By Playbox Theatre
At Beckett Theatre, Southbank until August ( No definite close)
Reviewer: Kate Herbert around 13 July 1994
This review was published in the Melbourne Times after 13 July 1994
Underwear, Perfume and Crash Helmet deals with numerous issues, none of which is in the title. Directed stylishly by Bruce Myles, Michael Gurr's latest play for Playbox has a profusion of ideas, a litany of pithy social observations and myriad peculiar characters, but it never lights on any one topic. The writing is often witty and riddled with glib and cynical one-liners about politics, grief, loss, madness, but the content remains insubstantial and the narrative unaffecting.
Director, Bruce Myles, creates a strong, portentous atmosphere and uses a powerful theatrical device, scattering the stage with actors who remain on stage like voyeurs or critics, even if they are not in the action, observing, responding or ignoring it. Stuart Greenbaum's music supports the mood and Glen Hughes lighting is grim and stark against a fine expressionist backdrop by Judith Cobb. This extremely talented team creates an atmosphere which gives some weight to a rather emotionless text.
The play is a collage of scenes hanging like coats on a rack, but it is not an abstract, non-narrative script. An Australian Liberal member dies near an election, so Blair, a party worker-bee (Penelope Stewart) promotes the MP's hapless and politically incompetent wife Caroline (Janet Andrewartha) as a candidate. Lionel, (John Gregg), a globe-trotting Canadian speaker on conservative politics, assists Caroline to parliament. He is accompanied by an obnoxious valet-come- psychopath (Simon Wilton) who befriends Nick, Caroline's taciturn, saxaphone-playing brother (David Tredinnick).
An eccentric and seemingly irrelevant sub-plot revolves around Michelle, a loopy, homeless girl (Tammy Mc Carthy) and "True Believer" in aliens who will come to take her "Home". She is the key to the violent and peculiar climax and provides tenuous parrallels for a couple of themes: Caroline's craving for "Home", and the blind faith of the "True Believers" in politics both of which remain largely unexplored.

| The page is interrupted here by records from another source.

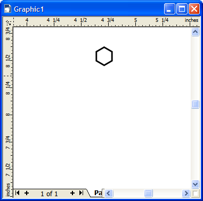Click the vertical scrollbar thumb
The image size is (203, 201).
[x=195, y=104]
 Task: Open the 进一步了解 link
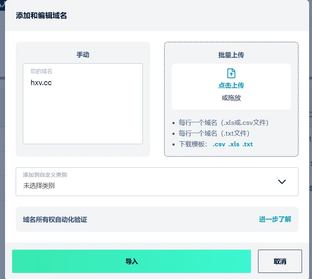(x=275, y=219)
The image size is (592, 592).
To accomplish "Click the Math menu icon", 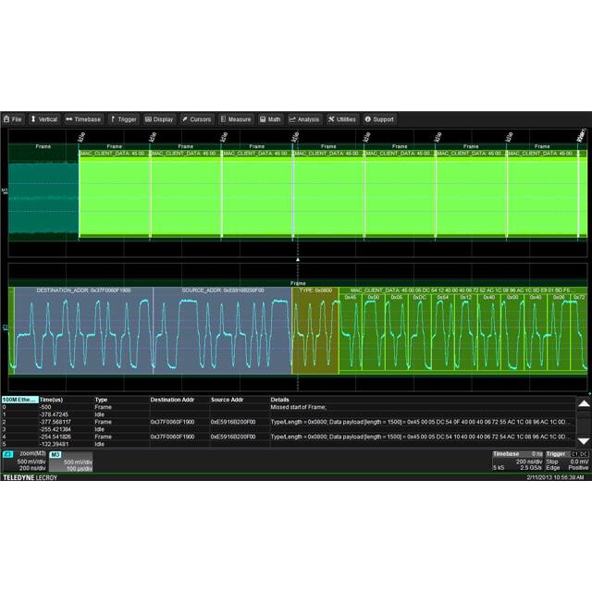I will (x=264, y=119).
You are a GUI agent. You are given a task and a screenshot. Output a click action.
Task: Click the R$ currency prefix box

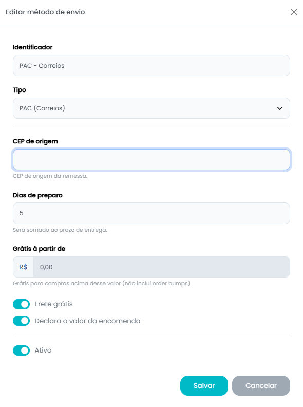click(23, 267)
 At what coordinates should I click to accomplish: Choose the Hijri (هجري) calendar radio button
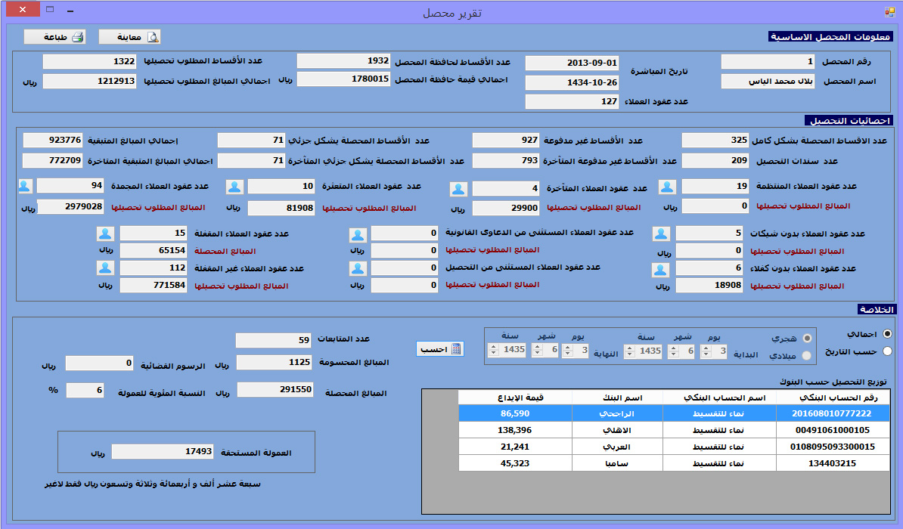pyautogui.click(x=807, y=338)
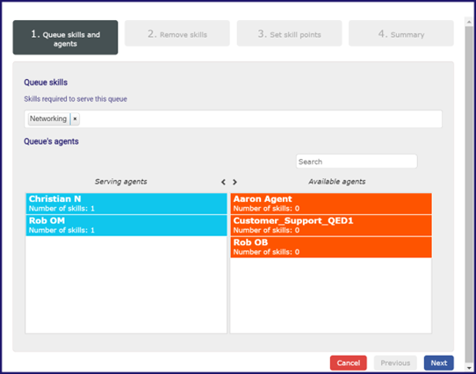
Task: Open the Queue skills and agents step
Action: pos(65,38)
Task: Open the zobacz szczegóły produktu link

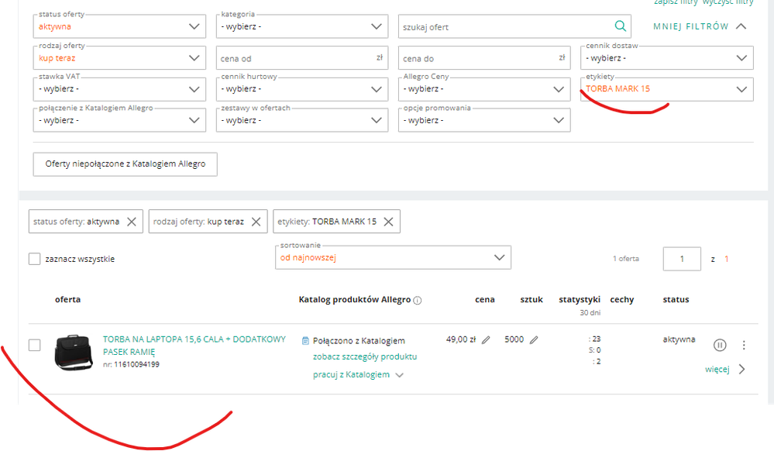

With such a plethora of narrative threads and characters, many issues are left dangling like Lionel's ties. Before interval, it was a novelty piecing together the jigsaw of scenes, but the second half is less successful. It feels laboured and ponderous, having too many threads and a multiplicity of endings. The six, very skilful actors, began to look uncomfortable and uncertain.